■ Reading passage:
»»

His first book, How Children Fail, was rejected by several publishers before finally being published in 1964. It quickly became a bestseller and remains popular as a classic statement of 1960s-era school critique. Holt's basic contention, richly illustrated with anecdotes from his classrooms, was that compulsory schooling destroys children's native curiosity and replaces it with a self-conscious and fearful desire to please the teacher. Rather than rich subject matter, kids learn skills necessary to pass tests and charm authorities.

Holt's 1967 sequel, How Children Learn, again made use of his extensive notes from classroom observations. He contrasted the natural education children receive in the home with compulsory school education. Holt never appeared bombastic or curmudgeonly, even at his most critical moments, and his simple language made his books accessible. Together How Children Fail and How Children Learn have sold over 1.5 million copies. By the 1970s he was one of the country's most popular education writers.

Holt's critiques were less popular on the job. He was fired from several schools for his refusal to accommodate the administration, attempting to run his classes without assessments, and suggesting pedagogical reforms that scandalized even progressives. He left teaching in 1968 to lecture at the Harvard Graduate School of Education and the University of California at Berkeley, still believing that schools could be transformed into positive resource centers. This optimism changed in 1970 upon a visit with social critic Ivan Illich. Like Holt, Illich decried modernist education, although Illich extended his critique to all technocratic institutions.

««

■ Exercise aim: Repeat, word for word, everything in the passage about Holt from "Holt's critiques were" down to "all technocratic institutions.". The listing that comes next is separate from the passage about Holt.

■ Supplied material:
»»

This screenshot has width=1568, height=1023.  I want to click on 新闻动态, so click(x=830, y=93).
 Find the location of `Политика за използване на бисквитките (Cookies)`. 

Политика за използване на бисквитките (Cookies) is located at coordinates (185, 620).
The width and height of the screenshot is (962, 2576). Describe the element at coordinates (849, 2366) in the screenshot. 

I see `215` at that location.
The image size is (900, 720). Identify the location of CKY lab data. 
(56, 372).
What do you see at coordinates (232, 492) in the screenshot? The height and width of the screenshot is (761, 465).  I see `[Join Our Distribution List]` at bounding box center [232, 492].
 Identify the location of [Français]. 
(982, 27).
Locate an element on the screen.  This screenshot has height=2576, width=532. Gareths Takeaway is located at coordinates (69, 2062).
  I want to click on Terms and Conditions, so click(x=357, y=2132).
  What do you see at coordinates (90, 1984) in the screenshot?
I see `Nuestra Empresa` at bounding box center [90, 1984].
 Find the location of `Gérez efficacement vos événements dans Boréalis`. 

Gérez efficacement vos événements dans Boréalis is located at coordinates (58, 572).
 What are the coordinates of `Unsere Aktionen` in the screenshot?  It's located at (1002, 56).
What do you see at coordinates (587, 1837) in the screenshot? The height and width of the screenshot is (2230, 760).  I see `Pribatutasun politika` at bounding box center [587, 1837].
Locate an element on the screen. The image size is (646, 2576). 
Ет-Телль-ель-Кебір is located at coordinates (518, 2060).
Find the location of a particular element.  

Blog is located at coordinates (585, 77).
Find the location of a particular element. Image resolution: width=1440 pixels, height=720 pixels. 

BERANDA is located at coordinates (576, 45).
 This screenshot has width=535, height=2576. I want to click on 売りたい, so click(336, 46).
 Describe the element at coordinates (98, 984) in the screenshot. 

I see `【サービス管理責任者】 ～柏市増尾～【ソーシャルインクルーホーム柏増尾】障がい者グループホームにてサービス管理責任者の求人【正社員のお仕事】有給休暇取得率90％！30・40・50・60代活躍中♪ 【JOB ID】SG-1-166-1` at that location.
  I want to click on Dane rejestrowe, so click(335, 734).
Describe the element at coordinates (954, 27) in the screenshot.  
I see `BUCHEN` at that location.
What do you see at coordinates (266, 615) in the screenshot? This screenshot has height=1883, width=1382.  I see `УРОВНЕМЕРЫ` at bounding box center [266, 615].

««

■ The completed task:
Holt's critiques were less popular on the job. He was fired from several schools for his refusal to accommodate the administration, attempting to run his classes without assessments, and suggesting pedagogical reforms that scandalized even progressives. He left teaching in 1968 to lecture at the Harvard Graduate School of Education and the University of California at Berkeley, still believing that schools could be transformed into positive resource centers. This optimism changed in 1970 upon a visit with social critic Ivan Illich. Like Holt, Illich decried modernist education, although Illich extended his critique to all technocratic institutions.